A one-time student of Yanis Varoufakis has challenged the former Greek finance minister’s assertion that Australia is headed towards recession. And his message is: “You’re wrong, prof.”
Perpetual Investments’ head of investment research Matt Sherwood says the “one-dimensional view” of his former Sydney University economics professor conveniently ignores the economy’s resilience and diversity against the odds.

“This is the amazing thing, and this is why I think Yanis is completely wrong,” Mr Sherwood said.

“We’re having a decline in mining investment, which is the largest in a century and a half.

“We have had governments detract from growth in the last five years, which is something you haven’t seen in the national accounts for the best part of five decades.

“And despite those two one-off hits, the economy is still growing at 2 per cent.”

…”The big thing with Dr Varoufakis’s view is that if you have that one-dimensional view of the economy based on the relationship between China and investment, you could come to a conclusion about an economic contraction,” he said.

“But there are many other parts of the economy which are offsetting that impact.”

“We are getting solid growth in consumer spending; we’re getting good growth in trade.

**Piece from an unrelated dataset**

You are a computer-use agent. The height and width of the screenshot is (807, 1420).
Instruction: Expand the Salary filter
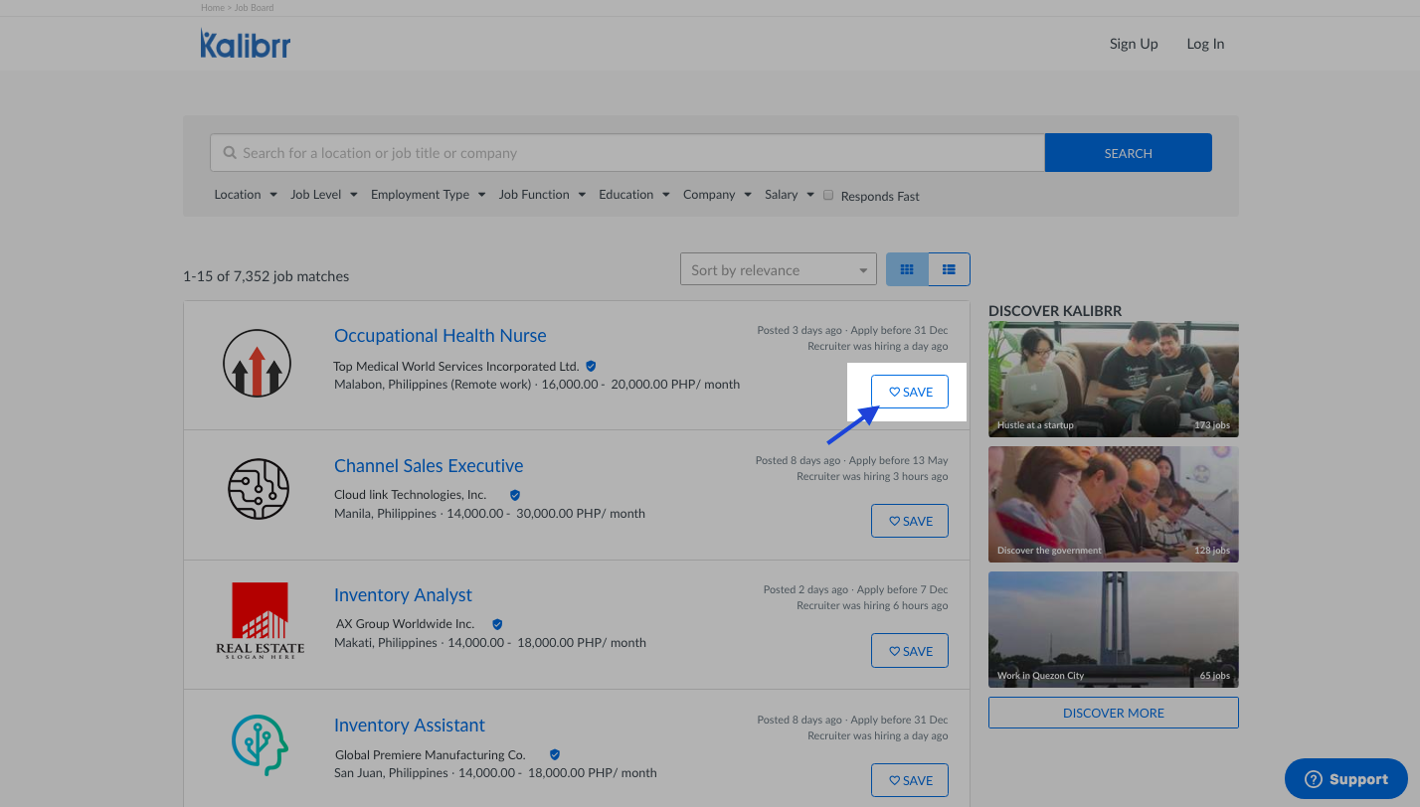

“There’s still a very solid contribution from housing.”

He conceded that while the Australian economy would avert technical recession, there was a so-called “income recession” because of the country’s declining terms of trade, which is the relative price of exports to imports.

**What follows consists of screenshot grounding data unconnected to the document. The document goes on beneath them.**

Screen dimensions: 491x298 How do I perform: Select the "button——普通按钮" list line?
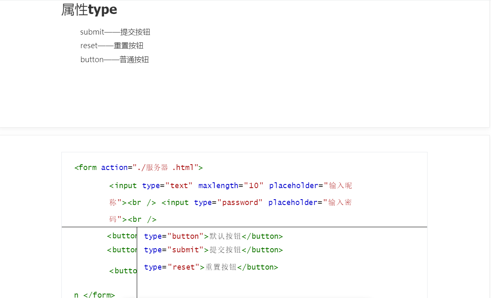[115, 60]
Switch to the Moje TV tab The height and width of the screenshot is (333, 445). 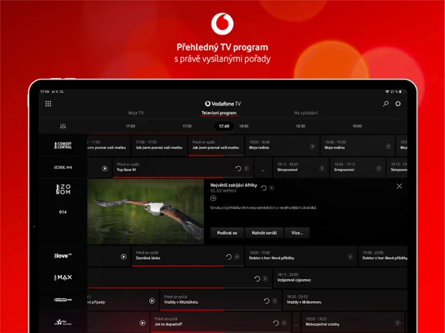[136, 113]
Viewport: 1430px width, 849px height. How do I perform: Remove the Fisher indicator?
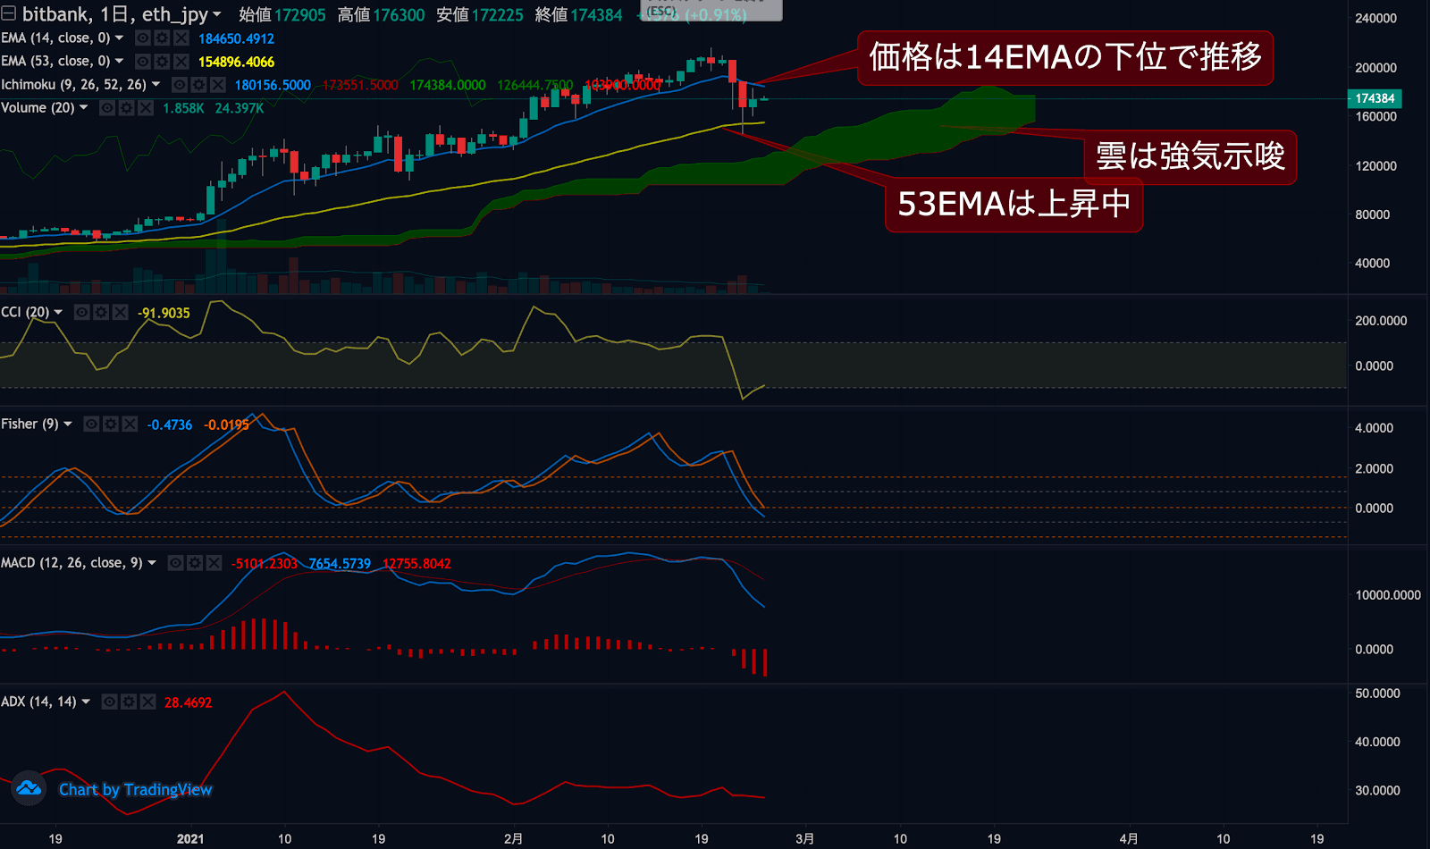pyautogui.click(x=130, y=425)
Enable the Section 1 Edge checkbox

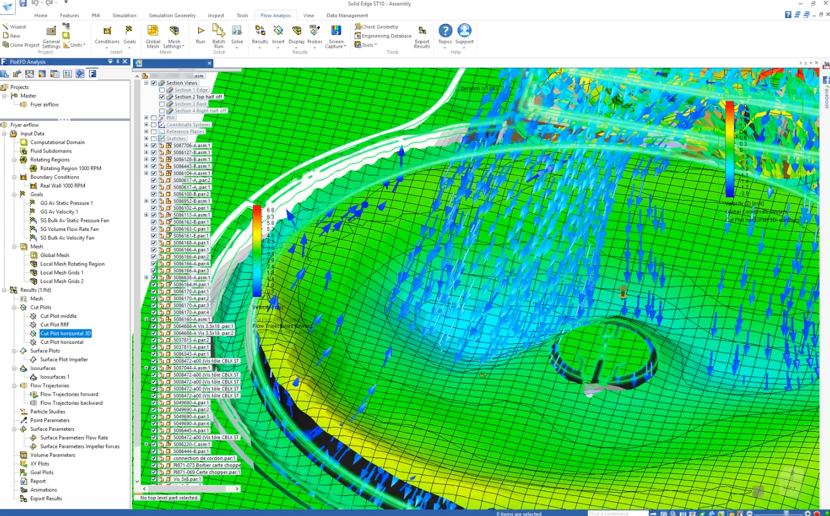[x=162, y=90]
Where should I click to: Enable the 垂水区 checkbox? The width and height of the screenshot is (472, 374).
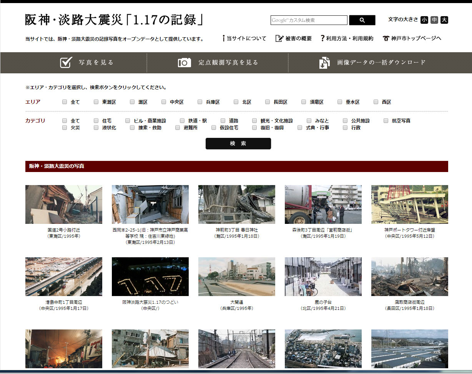point(340,102)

…”However, given those two big contractions in public spending and mining, I tend to think if we can still grow at 2 per cent, then the Australian economy doesn’t have too many risks to it, other than some cataclysm in China,” he said.

That’s right, more or less, so long as you ignore the housing bubble supporting the services economy, which you could probably afford to do if there wasn’t a cataclysm underway in China. But there is. It’s not a China hard landing, it’s a China transformation, one that is a cataclysm for Australian exports and is in the process of sinking the world’s emerging markets into outright crisis.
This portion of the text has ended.